As mentioned by the majority, the allegations concerning the union's fee structure came hr hearing before a differently constituted panel of the Board. That other panel decided that it would be more appropriate to have those allegations heard by the same panel which had dealt with this petition. It came to that conclusion on the grounds that natural justice in the exercise of the Board's discretion to order a vote under section 7(2) of the Act required consideration of the total valuable evidence. In this case that evidence encompasses not only all the facts concerning the union’s two-tier fee structure but also all the evidence elicited concerning the petition. Having regard for the totality of this evidence, it is abundantly clear to me that it is impossible for this Board to determine from the evidence before it whether or not on the terminal date a majority of these employees wished to be represented by a union.
The purpose of section 7(2) of the Act is to allow a vote to be held when the union’s majority status is unclear or in doubt. Here, some of the employees first signed union membership cards almost eighteen months ago, that is, more than five months before the union made its application to the Board in September 1985. There has thus been long delay. In the normal course, the Board attempts to assess the degree of union support as of the terminal date, September 17, 1985 in this case, rather than the Board hearing date. It does so in order that any subsequent delay for whatever reason will not disadvantage the union. However, in this case, the delay has been caused as much by the illegal means employed by the union to obtain some of its membership cards as by the need to assess the validity of the petition. The need to avoid disadvantaging the union is thus considerably blunted. The Board should therefore be cognizant that now, a year later, it is highly likely, indeed inevitable, that many employees will have changed their minds either for or against the union. This makes it abhorrent to now impose a union upon them and, contrary to the intent of the Act, will ill serve the promotion of "harmonious relations" between employees and the company. It is well to remind ourselves that the Act also promotes "collective bargaining between employers and trade unions as the freely designated representative of employees" (emphasis added because that part is so often forgotten).
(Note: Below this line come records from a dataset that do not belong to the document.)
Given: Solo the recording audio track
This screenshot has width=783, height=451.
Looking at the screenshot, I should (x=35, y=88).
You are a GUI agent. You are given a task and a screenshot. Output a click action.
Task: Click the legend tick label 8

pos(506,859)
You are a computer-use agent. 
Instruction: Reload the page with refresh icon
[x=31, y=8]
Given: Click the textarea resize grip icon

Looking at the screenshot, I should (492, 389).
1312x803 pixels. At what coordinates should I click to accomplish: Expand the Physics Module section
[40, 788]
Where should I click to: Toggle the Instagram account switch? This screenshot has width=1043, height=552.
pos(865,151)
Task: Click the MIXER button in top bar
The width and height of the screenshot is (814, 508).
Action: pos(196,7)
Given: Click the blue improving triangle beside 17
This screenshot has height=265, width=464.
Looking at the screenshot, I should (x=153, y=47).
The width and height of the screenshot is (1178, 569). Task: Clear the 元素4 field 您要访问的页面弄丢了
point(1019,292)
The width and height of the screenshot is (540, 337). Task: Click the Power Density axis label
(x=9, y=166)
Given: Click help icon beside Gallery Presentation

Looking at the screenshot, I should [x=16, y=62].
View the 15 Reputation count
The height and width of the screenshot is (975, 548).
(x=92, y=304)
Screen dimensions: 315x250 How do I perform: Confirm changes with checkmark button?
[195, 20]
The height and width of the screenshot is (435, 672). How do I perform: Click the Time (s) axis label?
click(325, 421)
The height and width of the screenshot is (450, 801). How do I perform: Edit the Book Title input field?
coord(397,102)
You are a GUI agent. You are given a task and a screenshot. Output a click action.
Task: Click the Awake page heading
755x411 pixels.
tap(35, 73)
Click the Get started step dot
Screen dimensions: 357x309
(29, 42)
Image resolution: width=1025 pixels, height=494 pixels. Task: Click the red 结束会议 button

After this much delay, a union application with membership cards only one over the minimum, a petition with many names overlapping union membership, reaffirmation of union support by some who signed the petition, union membership cards tainted by threats or obtained by having misled employees, unresolved conflicts in evidence - the cumulative doubt about the union s majority status begs for resolution through the mechanism provided by the Act. It is difficult to envisage a situation where a vote would be more appropriate than here.